As a kid, I was always curious about a plant in our garden called nine o’clock. My father informed that the unusual name popped from the plant’s habit to bloom like clockwork precision at nine o’clock in the morning. And so with clockwork precision myself, every day I would go out in the garden to check if the nine o’clock had indeed bloomed at nine. The flowers of course dutifully obliged. Just like most other flowers in the garden that had their internal clocks attuned to the rising and the setting sun, the summer, the winter and the rain. It took me a while to realise that every nature made thing, whether a flower, a tree, a bee or an animal did not need a mechanical clock or a Gregorian calendar with January to December marked on it to function. It was Mother Nature’s calendar they were following.
But the next question that often came up is more to do with the huge differences between plants and animals. Both are living organisms, but animals see – plants don’t, so how do plants perceive the difference between night and day or bright and dark? How does the nine o’ clock (which is also called Moss rose, Sun plant or scientifically Portulaca grandiflora) come to know the time of day when it has to bloom? The answer to this question has now been given by scientists from the University of Cambridge, Department of Plant Sciences who say it is the sugars that plants produce which also maintain their biological clock.
Sugar Clocks at Work
Plants, like animals, have a 24 hour ‘body-clock’ known as the circadian rhythm. Just as we can perceive the time of day, sometimes not even by looking at the position of the sun, plants can perceive every hour of the day or night because of the sugars they produce.
During photosynthesis – a process where plants convert Sun’s energy to chemicals needed for their growth and functioning, sugars are also produced. It is the level of these sugars that help plants judge the time.
To understand this, the researchers monitored seedlings in a carbon dioxide free environment. Because carbon dioxide gas is needed by plants for photosynthesis, this environment inhibited the process.
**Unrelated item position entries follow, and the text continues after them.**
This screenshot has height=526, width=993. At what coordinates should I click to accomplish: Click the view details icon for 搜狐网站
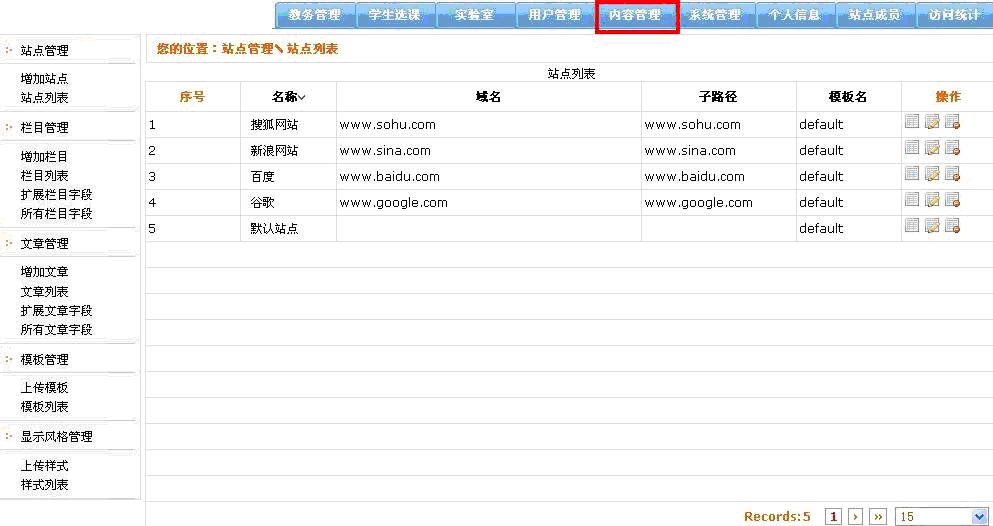[912, 122]
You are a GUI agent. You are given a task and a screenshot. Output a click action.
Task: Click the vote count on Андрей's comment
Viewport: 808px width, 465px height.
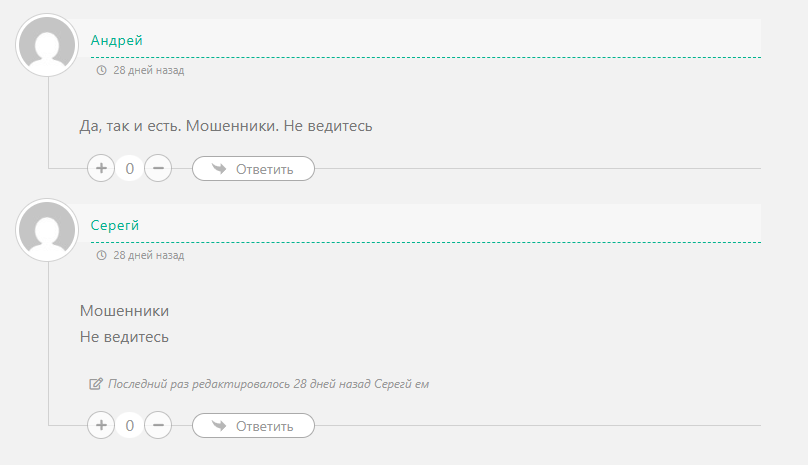[x=129, y=169]
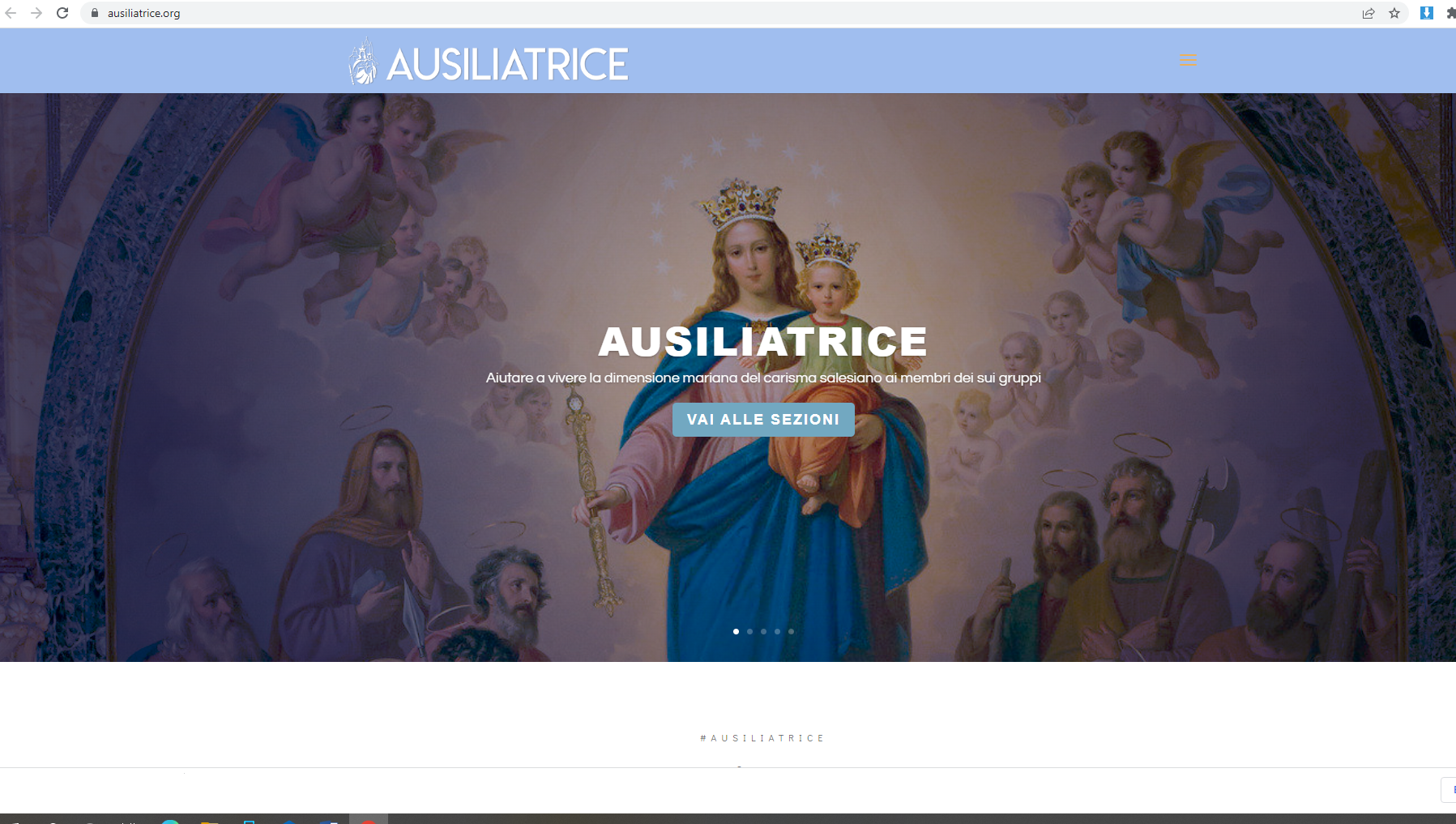Show the fourth slide via its dot
The width and height of the screenshot is (1456, 824).
tap(777, 631)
Therefore, the seedlings also could not produce any sugars and the plant’s biological clock delayed by 2 to 3 hours!
The scientists found the production of sugars regulated key genes responsible for the 24 hour rhythm.
Dr Alex Webb, lead researcher at the University of Cambridge said that the research showed that sugar levels within a plant play a vital role in synchronizing circadian rhythms with its surrounding environment. Dr Mike Haydon, who performed much of the research and is now at the University of York, added that the accumulation of sugar within the plant provides a kind of feedback for the circadian cycle in plants- a bit like resetting a stopwatch.
Haydon believes that the amount of sugar in the plant may be a sign like a fuel level indicator in vehicles. It is a way of telling the plants the amount of energy they have to perform important tasks of the day.
Internal Timekeepers
What the research importantly tells us is that plants do not ‘see’ or perceive the sunlight and then start their morning chores. It is instead, the internal sugar levels and thus the biological clock that informs them that the sun may rise soon and they need to adjust their biology accordingly. This ability to keep time provides an important competitive advantage and is vital in biological processes such as flowering, fragrance emission and leaf movement.
Why the nine o’clock can bloom at nine each morning, is because as per the sugar level inside, the plant knows it’s time to wake up the flowers. Why do leaves of certain plants of the bean family droop down and look like they are sleeping in the evening? Because most probably the sugar levels indicate it is time to give the leaves some rest.
The study was published in journal Nature on October 23rd.